In May 1992, while shooting a commercial in Rome, director Ettore gleefully tells his family they will be moving to Hollywood, “where it’s always summer,” so he can pursue his dream of making a horror movie. His daughter, Eugenia, is horrified, especially after she watches news footage of the Los Angeles riots; the reality, she soon discovers, is as dispiriting as she feared. In a city still reeking of fumes, the family settles into run-down Van Nuys, furnishing their house with yard-sale purchases; Eugenia is thrust into a huge high school where students are warned not to wear gang colors, and no one, including teachers, has ever met an Italian. Barzini (Sister Stop Breathing, 2012) skewers Hollywood pretensions and Southern California teen culture—vacuous, self-absorbed, insular—and conveys, in graphic detail, Eugenia’s strategy for dealing with her unhappiness: meaningless sex.

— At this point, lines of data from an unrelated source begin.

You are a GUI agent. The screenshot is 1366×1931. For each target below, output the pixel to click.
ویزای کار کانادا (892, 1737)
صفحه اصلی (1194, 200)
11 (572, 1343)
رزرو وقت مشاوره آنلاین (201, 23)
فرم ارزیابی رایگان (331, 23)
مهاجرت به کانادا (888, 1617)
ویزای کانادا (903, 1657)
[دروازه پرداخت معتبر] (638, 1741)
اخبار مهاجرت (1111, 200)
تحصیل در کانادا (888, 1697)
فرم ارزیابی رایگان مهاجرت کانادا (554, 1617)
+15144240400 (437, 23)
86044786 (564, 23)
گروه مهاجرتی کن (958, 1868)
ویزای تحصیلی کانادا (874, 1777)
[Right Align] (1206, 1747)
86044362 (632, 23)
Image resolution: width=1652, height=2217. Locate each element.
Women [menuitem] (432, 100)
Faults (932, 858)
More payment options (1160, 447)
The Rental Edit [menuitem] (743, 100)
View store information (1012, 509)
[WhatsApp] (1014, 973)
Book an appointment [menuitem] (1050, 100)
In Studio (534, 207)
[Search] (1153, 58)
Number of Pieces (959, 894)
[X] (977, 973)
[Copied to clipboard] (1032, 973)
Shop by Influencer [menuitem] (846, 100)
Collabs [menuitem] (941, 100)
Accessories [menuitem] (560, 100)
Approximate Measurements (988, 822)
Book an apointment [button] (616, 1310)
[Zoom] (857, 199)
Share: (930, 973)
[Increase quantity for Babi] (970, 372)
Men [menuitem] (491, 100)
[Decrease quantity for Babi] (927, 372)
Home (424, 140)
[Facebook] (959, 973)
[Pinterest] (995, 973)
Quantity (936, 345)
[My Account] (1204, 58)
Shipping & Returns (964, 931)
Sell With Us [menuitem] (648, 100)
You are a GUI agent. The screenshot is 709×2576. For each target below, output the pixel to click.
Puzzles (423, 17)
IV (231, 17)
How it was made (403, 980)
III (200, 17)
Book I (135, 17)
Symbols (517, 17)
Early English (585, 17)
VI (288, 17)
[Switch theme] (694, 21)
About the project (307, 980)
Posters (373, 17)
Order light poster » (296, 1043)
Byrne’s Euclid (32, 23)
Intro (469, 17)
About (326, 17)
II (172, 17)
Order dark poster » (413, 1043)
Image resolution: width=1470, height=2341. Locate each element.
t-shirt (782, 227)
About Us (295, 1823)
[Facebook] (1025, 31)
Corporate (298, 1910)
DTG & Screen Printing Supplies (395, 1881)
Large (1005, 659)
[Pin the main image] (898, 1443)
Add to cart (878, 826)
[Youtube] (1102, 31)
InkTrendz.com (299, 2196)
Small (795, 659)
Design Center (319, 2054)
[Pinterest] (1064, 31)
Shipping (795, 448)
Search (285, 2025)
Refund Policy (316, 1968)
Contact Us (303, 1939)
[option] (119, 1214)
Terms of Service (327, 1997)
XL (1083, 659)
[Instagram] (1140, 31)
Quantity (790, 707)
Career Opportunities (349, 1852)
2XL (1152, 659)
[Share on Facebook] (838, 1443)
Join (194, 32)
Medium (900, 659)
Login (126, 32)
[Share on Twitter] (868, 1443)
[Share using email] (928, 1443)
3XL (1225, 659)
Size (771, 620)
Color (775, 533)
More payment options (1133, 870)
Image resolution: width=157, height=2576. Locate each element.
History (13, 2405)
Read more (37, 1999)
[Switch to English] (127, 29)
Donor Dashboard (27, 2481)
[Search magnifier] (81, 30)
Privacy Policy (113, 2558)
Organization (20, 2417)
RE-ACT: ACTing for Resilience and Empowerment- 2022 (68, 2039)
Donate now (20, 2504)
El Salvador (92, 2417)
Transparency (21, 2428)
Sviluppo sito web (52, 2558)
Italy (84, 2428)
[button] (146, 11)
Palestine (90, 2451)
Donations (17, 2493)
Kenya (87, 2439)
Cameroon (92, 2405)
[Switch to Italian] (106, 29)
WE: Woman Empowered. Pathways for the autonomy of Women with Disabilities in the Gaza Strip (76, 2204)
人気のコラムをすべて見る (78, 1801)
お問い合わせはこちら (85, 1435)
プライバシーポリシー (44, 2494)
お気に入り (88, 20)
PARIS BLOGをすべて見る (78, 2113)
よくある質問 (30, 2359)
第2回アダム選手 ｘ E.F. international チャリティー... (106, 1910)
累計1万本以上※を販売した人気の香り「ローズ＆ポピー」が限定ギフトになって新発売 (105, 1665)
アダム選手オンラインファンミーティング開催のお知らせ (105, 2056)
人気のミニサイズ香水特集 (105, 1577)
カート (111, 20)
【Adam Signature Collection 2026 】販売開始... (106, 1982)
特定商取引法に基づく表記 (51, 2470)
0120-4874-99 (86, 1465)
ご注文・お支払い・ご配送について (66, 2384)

Cloaked in a metaphorical “rubber suit” to ward off emotional involvement, she fills her life “with the presence of sex, as much as I could, as hard as I could,” easily seducing classmates and adding to her conquests a depressed goth screenwriter hired by her father. Barzini invents a cast of disturbingly odd characters: embittered, misanthropic Henry, who supplies Eugenia with drugs and is missing an ear; a volatile, alcoholic former rock star; a hippie drug dealer who offers scream therapy; Eugenia’s grandmother, who tongue-kisses her; two bored Valley girls who wind up abetting a murder; and many others. Eugenia idealizes Italy until a summer trip reveals a culture beset by misogyny, superstition, and violent cruelty. Back in California, she becomes enchanted by the canyons’ natural beauty, where she feels “something primal”; has sex with a mysterious girl who may be having an incestuous affair with her father; and takes more drugs. Finally, in a rushed climax, an earthquake shatters her father’s illusions about filmmaking and draws the dysfunctional family closer together.

A coming-of-age novel that fails to delve beneath the surface.